Dataset rows

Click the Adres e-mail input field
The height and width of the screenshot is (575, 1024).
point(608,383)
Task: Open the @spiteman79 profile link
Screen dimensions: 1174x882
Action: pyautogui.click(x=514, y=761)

• **Aim**:
Copy the rows word for word, beginning with the line that contains "Task: Open the @spiteman79 profile link" and continuing through the last line of the rows, both ends included.

• **Result for this exercise**:
Task: Open the @spiteman79 profile link
Screen dimensions: 1174x882
Action: pyautogui.click(x=514, y=761)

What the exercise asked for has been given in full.